La economía de España ha mostrado un crecimiento inesperado, con un aumento del 2,7% en los dos primeros trimestres del año, según Raúl Mínguez, director del Servicio de Estudios de la Cámara de España. Esta mejora en la previsión de crecimiento se produce en un contexto de presiones internacionales, destacando el desempeño superior al de otras economías europeas.
A pesar de los datos macroeconómicos positivos, muchos ciudadanos no sienten el impacto de este crecimiento. Mínguez señala que, aunque el PIB ha crecido un 12% desde la pandemia, el crecimiento por ocupado ha aumentado solo ligeramente. La inflación, en particular, ha afectado negativamente la renta real y la capacidad adquisitiva de los hogares españoles, especialmente aquellos con ingresos más bajos que destinan una mayor parte de su renta a bienes esenciales.
El director de la Cámara de España también advierte sobre el efecto del encarecimiento de alimentos y productos energéticos refinados en la economía. La retirada gradual de medidas extraordinarias del Gobierno desde marzo ha incrementado la presión sobre los precios, complicando las decisiones de inversión empresarial en un entorno donde la inflación persiste. Mínguez destaca la importancia de la demanda interna, el consumo privado y la inversión, así como el dinamismo de las exportaciones de servicios turísticas como factores que han impulsado este crecimiento.
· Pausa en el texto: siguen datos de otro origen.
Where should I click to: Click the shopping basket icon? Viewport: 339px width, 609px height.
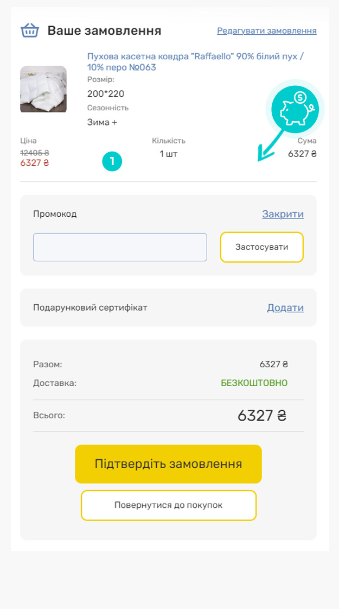pos(30,30)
En cuanto a las claves del éxito a medio y largo plazo, el experto subraya que el aumento de la productividad es esencial para afrontar los desafíos económicos derivados del envejecimiento de la población. Recomienda que se realicen mayores inversiones en capital físico e intangible, así como en innovación, digitalización y adopción de tecnologías avanzadas, como la inteligencia artificial, junto con la mejora de las capacidades del capital humano.
Sin embargo, Mínguez también menciona varios riesgos que podrían obstaculizar este crecimiento. El enquistamiento de la inflación, que podría ser exacerbado por tensiones geopolíticas, y el estado de las finanzas públicas, donde la ratio de deuda sobre el PIB supera el 100%, son preocupantes. Además, la falta de presupuestos actualizados desde 2023 complica la planificación a largo plazo y la adaptación a nuevas necesidades económicas.
Contexto: La economía española ha enfrentado diversas crisis en los últimos años, incluyendo la crisis financiera de 2008 y la pandemia de COVID-19. A pesar de estos desafíos, se ha observado una recuperación significativa, aunque desigual. Las grandes empresas y sectores, como el turismo, han sido fundamentales en este proceso, mientras que las pequeñas y medianas empresas continúan enfrentando dificultades. La BCE y el Gobierno español han implementado políticas para impulsar el crecimiento, pero la inflación y la deuda pública siguen siendo temas de preocupación para la estabilidad económica futura.